_Records contained in a dataset_
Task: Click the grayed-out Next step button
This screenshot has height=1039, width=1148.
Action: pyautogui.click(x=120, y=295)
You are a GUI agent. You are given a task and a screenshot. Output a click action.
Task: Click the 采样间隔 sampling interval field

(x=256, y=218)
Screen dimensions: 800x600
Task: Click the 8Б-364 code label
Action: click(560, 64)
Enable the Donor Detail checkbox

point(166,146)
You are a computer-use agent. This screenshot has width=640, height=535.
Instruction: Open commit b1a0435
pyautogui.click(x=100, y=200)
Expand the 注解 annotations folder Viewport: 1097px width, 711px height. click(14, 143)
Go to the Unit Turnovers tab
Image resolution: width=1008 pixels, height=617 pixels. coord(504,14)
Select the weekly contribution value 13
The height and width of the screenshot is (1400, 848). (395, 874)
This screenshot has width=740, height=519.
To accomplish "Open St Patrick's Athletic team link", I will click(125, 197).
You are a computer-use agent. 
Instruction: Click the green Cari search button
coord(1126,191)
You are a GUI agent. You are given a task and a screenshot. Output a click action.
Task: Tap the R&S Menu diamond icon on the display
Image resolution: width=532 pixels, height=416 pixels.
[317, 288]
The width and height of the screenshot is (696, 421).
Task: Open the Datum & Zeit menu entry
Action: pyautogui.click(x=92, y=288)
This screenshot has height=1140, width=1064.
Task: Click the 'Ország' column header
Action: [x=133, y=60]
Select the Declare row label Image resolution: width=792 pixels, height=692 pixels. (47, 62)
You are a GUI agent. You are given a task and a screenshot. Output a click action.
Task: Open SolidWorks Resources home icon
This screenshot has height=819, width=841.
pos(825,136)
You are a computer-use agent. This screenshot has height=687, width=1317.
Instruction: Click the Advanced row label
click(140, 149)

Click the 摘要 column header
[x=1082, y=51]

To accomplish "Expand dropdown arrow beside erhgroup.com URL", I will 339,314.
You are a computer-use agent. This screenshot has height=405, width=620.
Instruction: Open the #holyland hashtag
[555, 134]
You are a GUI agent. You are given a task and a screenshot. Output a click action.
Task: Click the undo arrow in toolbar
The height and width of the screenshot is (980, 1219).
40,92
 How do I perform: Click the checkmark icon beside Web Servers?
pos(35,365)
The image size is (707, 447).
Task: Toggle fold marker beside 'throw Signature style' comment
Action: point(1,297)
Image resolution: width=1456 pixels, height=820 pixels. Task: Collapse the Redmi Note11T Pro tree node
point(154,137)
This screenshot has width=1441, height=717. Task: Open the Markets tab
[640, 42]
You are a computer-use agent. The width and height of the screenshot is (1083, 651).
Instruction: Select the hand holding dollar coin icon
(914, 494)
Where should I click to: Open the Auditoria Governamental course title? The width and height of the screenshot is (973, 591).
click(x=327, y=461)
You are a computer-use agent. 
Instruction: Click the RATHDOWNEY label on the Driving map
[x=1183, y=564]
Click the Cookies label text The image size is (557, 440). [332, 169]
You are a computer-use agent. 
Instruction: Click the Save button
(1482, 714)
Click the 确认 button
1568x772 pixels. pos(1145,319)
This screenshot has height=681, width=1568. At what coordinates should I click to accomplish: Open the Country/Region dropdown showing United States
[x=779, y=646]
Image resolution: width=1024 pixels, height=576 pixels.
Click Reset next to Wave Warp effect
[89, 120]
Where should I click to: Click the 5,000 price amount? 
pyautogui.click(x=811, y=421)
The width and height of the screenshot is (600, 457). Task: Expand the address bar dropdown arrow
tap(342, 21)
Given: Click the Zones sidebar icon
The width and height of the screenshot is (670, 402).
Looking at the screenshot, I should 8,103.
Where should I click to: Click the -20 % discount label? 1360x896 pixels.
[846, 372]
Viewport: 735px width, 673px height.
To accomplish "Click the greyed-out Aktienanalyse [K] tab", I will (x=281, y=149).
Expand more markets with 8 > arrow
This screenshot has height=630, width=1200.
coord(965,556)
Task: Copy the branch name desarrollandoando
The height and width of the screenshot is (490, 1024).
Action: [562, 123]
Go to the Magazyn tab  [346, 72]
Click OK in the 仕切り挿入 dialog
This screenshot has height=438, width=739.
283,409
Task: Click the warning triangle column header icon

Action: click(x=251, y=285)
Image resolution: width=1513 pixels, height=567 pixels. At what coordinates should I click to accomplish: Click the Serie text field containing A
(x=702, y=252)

_EXERCISE REQUIREMENTS_
Pull every line with the word "Viewport" from the data.

_TASK ANSWER_
Expand the 注解 annotations folder Viewport: 1097px width, 711px height. click(14, 143)
Viewport: 735px width, 673px height.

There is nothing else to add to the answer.